Cal. Code Regs. Tit. 22, § 77141 - Health Record Content
(a)
Each patient's health record shall consist of at least the following:
(1) Admission and discharge record
identification data including, but not limited to, the following:
(A) Name.
(B) Address on admission.
(C) Patient identification number.
(D) Social Security number.
(E) Date of birth.
(F) Sex.
(G) Marital status.
(H) Legal status.
(I) Religion (optional on part of
patient).
(J) Date of
admission.
(K) Date of
discharge.
(L) Name, address and
telephone number of person or agency responsible for patient.
(M) Initial diagnostic impression.
(N) Discharge or final diagnosis.
(O) Disposition, including aftercare
arrangements, plus a copy of the aftercare plan prepared pursuant to section
1284, Health and Safety Code, if the patient was placed in the facility under a
county Short-Doyle plan.
(2) Mental status.
(3) Medical history and physical
examination.
(4) Dated and signed
observations and progress notes recorded as often as the patient's condition
warrants by the person responsible for the care of the patient.
(5) Any necessary legal authorization for
admission.
(6) Consultation
reports.
(7) Medication treatment
and diet orders.
(8) Social service
evaluation, if applicable.
(9)
Psychological evaluations, if applicable.
(10) Dated and signed patient care notes
including, but not limited to, the following:
(A) Concise and accurate records of nursing
care provided.
(B) Records of
pertinent nursing observations of the patient and the patient's response to
treatment.
(C) The reasons for the
use of and the response of the patient to PRN medication administered and
justification for withholding scheduled medications.
(D) Record of type of restraint, including
time of application and removal as outlined in section
77103.
(11) Rehabilitation evaluation, if
applicable.
(12) Interdisciplinary
treatment plan.
(13) Progress notes
including the patient's response to medication and treatment rendered and
observation(s) of patient by all members of treatment team providing services
to the patient.
(14) Medication
records including name, dosage and time of administration of medications and
treatments given.
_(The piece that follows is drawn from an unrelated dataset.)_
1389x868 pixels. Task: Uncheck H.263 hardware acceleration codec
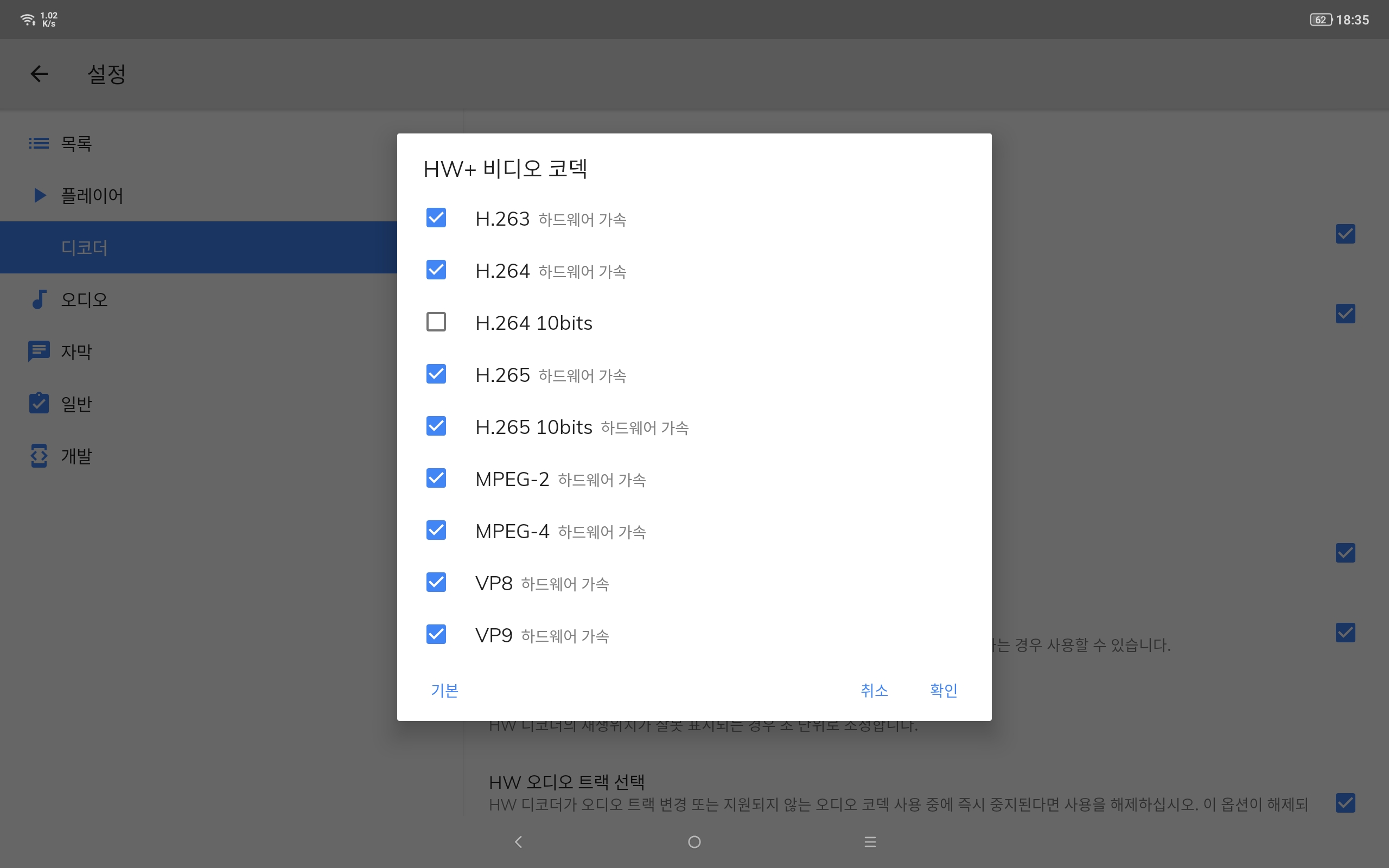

The route of administration and site of injection shall be
recorded if other than by oral administration.
(15) Treatment records including group and
individual psychotherapy, occupational therapy, recreational or other
therapeutic activities provided.
(16) Vital sign sheet.
(17) Consent forms as required, signed by
patient or person responsible for patient.
(18) All dental records, if
applicable.
(19) Reports of all
laboratory tests ordered.
(20)
Reports of all cardiographic or encephalographic tests performed.
(21) Reports of all X-ray examinations
ordered.
(22) All reports of
special studies ordered.
(23)
Acknowledgement in writing of patient's rights, as required in section
77099, signed by patient or person
responsible for the patient.
(24)
Denial of patient rights documentation.
(25) A discharge summary prepared by the
admitting practitioner which shall briefly recapitulate the significant
findings and events of the patient's treatment, his/her condition on discharge
and the recommendation and arrangements for future care.
Notes
2. Change without regulatory effect filed 7/2/90 pursuant to section 100, title 1, California Code of Regulations (Register 90, No. 35).
Note: Authority cited: Sections 208(a) and 1275, Health and Safety Code. Reference: Section 1275.1, Health and Safety Code.
2. Change without regulatory effect filed 7/2/90 pursuant to section 100, title 1, California Code of Regulations (Register 90, No. 35).